──────── AVAILABLE DATA
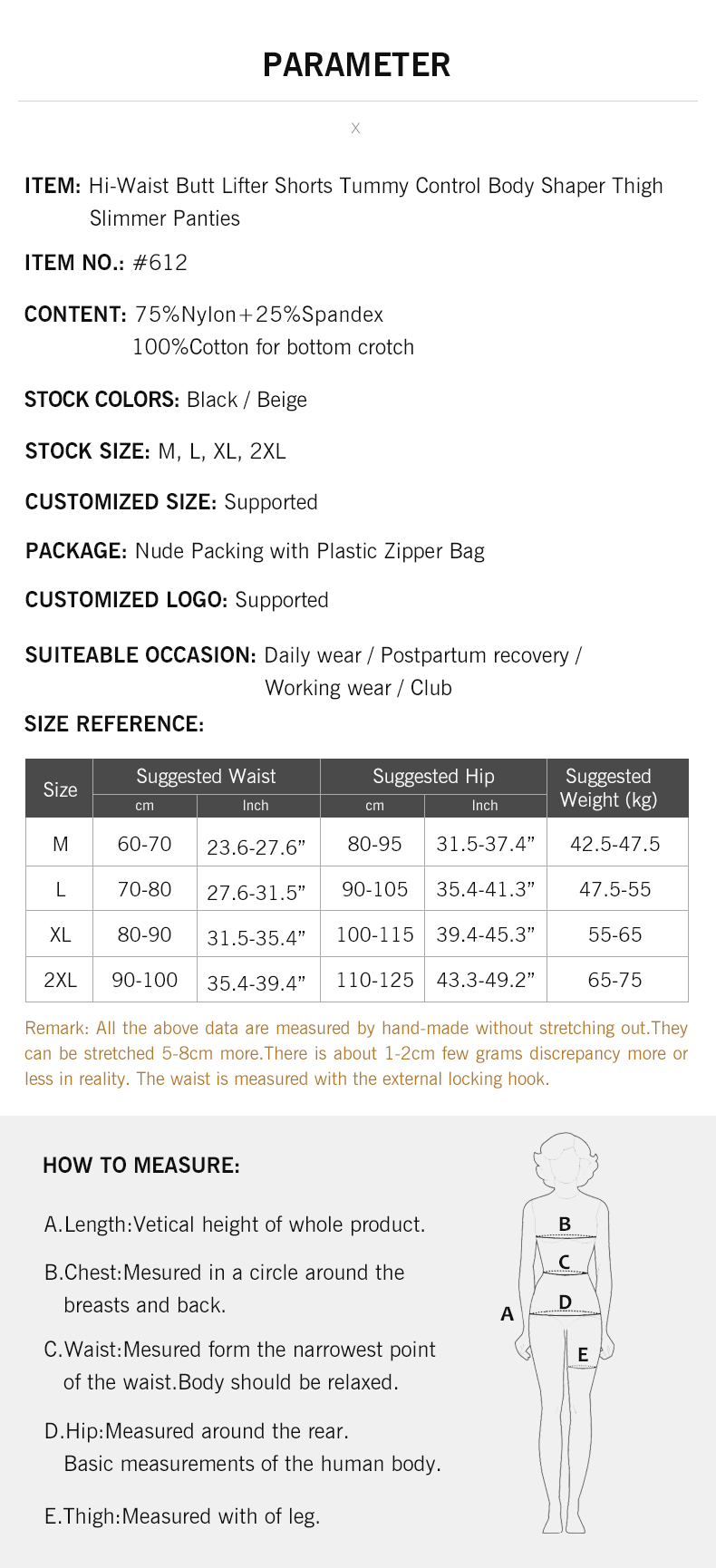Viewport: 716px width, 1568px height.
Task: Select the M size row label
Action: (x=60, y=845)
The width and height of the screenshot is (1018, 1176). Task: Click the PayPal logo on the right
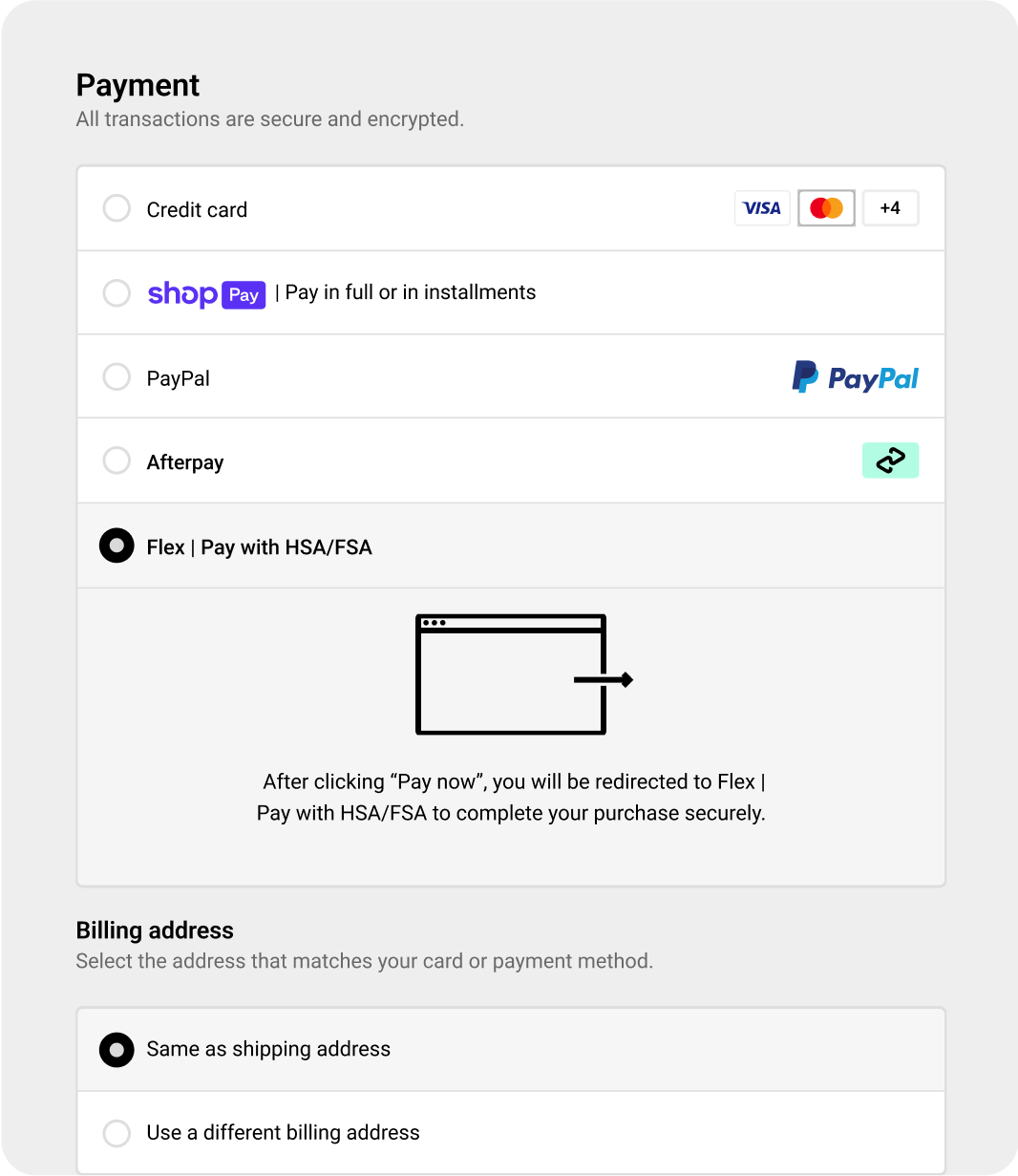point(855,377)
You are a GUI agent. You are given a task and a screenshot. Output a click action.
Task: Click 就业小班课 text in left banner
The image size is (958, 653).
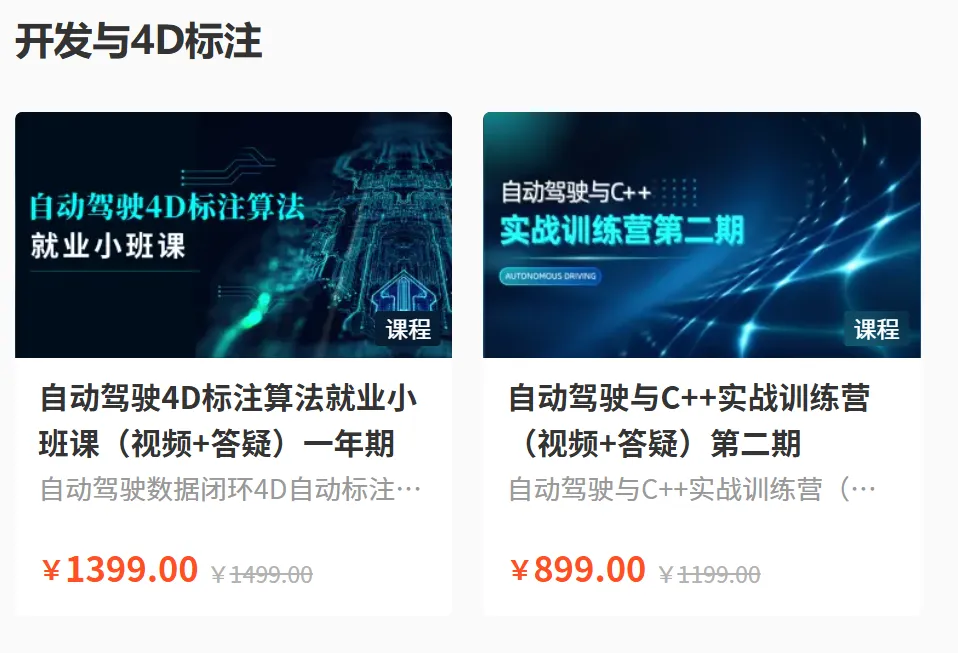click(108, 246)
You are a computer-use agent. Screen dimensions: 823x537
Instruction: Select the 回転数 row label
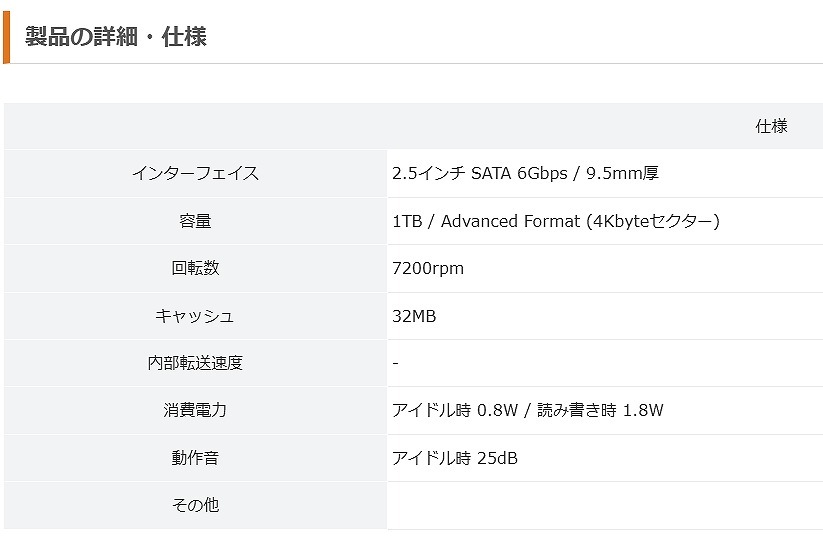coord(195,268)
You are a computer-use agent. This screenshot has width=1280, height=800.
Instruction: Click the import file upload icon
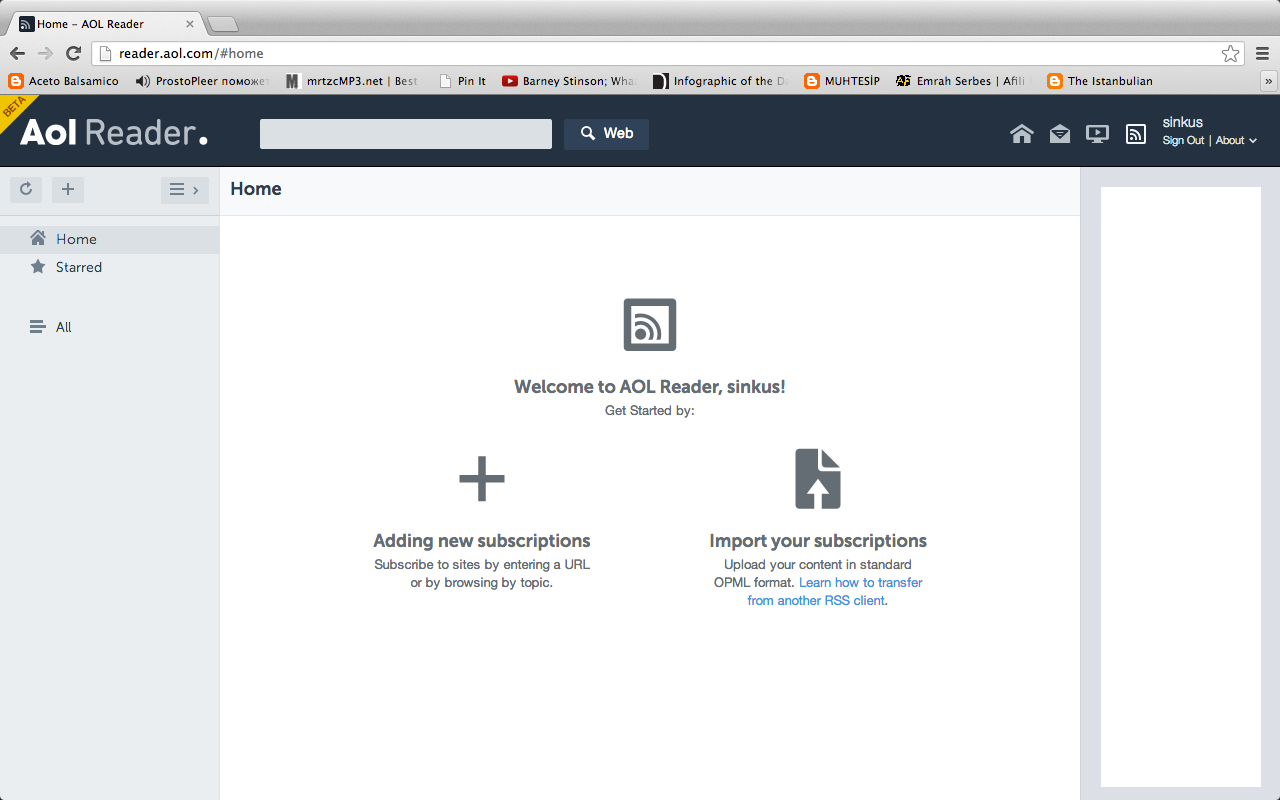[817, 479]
────────────────
──────── AVAILABLE DATA
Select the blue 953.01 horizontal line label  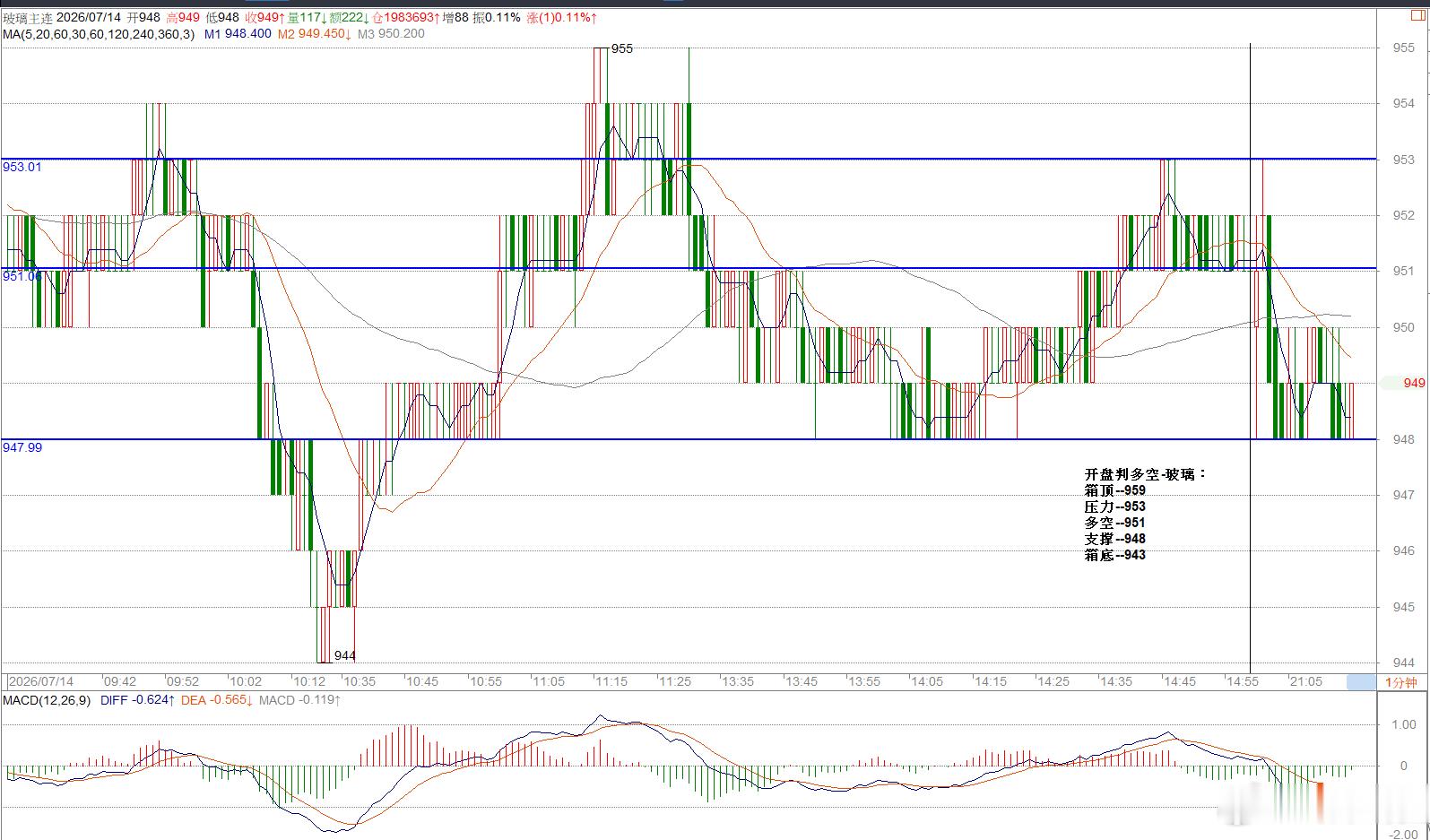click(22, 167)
────────────────
EXERCISE INSTRUCTIONS => Which lines in the records contain the word "computer"? Copy each one.

RESPONSE =>
You are a computer-use agent. Screen dimensions: 823x537
You are a computer-use agent. This screenshot has width=1280, height=800.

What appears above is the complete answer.